By now, you’ve doubtlessly caught up on all the hullabaloo that went down in Ferguson, Mo. in August. But just in case you’ve somehow unplugged from the entire universe for a month, in a nutshell: Local white police officer Darren Wilson shot unarmed black teenager Michael Brown. And then a lot of other things happened.
While there’s no doubt that a national dialogue promptly ensued — and continues — around what it means to be living in a supposedly “post-racial” America, there’s nothing I’m going to add to the debate in 500 words adorning the margins of a community magazine based in a town more than 850 miles away. I’m a narcissist, but not a fool. But something else occurred during the protests that shook the Missouri town following Brown’s tragic demise that I think also deserves further discussion, but hasn’t been visited with the same national fervor. And that’s the destruction of the Fourth Estate.

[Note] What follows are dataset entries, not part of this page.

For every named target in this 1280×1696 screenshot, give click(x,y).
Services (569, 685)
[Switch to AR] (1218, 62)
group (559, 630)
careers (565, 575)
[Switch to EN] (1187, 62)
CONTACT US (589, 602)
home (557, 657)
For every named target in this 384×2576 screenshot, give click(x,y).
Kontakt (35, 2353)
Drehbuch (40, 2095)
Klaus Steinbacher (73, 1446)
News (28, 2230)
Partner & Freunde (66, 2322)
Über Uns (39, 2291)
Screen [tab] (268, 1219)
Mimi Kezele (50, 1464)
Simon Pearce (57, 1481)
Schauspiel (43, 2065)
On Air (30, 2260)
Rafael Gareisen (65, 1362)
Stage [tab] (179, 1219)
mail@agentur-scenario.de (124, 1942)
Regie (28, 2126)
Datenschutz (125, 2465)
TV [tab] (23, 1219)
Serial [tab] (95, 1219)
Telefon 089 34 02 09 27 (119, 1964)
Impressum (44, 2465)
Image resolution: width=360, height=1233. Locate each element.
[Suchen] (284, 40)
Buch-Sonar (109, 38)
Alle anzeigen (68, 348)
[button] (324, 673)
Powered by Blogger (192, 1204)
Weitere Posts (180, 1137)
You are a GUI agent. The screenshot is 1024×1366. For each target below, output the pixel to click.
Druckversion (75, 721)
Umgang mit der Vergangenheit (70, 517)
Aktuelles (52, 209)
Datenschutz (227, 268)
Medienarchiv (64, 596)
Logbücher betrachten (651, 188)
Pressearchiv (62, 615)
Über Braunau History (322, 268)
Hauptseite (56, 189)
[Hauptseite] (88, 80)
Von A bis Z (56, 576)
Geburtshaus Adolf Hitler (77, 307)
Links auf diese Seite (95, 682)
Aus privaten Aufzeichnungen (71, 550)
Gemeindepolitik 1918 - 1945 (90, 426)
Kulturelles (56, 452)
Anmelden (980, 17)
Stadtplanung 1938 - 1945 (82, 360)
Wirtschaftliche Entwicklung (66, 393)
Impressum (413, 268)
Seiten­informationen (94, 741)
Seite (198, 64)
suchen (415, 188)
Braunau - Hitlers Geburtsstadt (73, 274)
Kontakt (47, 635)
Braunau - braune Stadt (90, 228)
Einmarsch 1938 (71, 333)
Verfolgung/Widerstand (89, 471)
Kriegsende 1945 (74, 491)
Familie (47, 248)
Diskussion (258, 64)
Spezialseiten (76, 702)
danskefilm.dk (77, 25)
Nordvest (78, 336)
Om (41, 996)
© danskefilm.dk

We saw it happen several times as events unfolded in Missouri, from the cordoning of reporters’ movements to restricted areas, all the way to physical threats and even incarceration. More than a dozen reporters were arrested while they were doing their jobs. And lest anyone forget what that job is, here’s a reminder:
“The last right we shall mention regards the freedom of the press. The importance of this consists, besides the advancement of truth, science, morality, and arts in general, in its diffusion of liberal sentiments on the administration of Government, its ready communication of thoughts between subjects, and its consequential promotion of union among them, whereby oppressive officers are shamed or intimidated into more honorable and just modes of conducting affairs.”
That’s an excerpt from a letter sent to the people of Quebec from the First Continental Congress of 1774 — as the United States prepared its Constitution and readied for the Revolutionary War. It’s ironic that in the most digitally connected era in the history of mankind — where collecting, writing, recording filming and publishing accounts of any occurrence can happen with a single device held in the palm of your hand — authorities were so successful at trampling the right of journalists in the field.
Carried out to its natural conclusion, in a society that chooses to inhibit the free and unfettered dissemination of information … well, you see what’s going on in the Middle East. And no, I’m not talking about the flare-up in Gaza earlier this summer. That conflict garnered more than 22 million mentions, according to Google News. In the first 30 days. It’s been exceptionally well-covered.
Meanwhile, the civil war in Syria has resulted in 99% more deaths, ensued for several years, and yet returns less than .01% of Google News mentions compared to the Gaza conflict. The loss of life is staggering — nearing 200,000 people — and is punctuated, perhaps most tellingly, by the video taped beheading of journalists James Foley and Steven Sotloff.
That image should haunt all of us for the rest of our lives and remind us just how important a job we’ve been charged with. Shining a light on the darkest corners of the human condition is the only way we’ll ever be able to lift it up.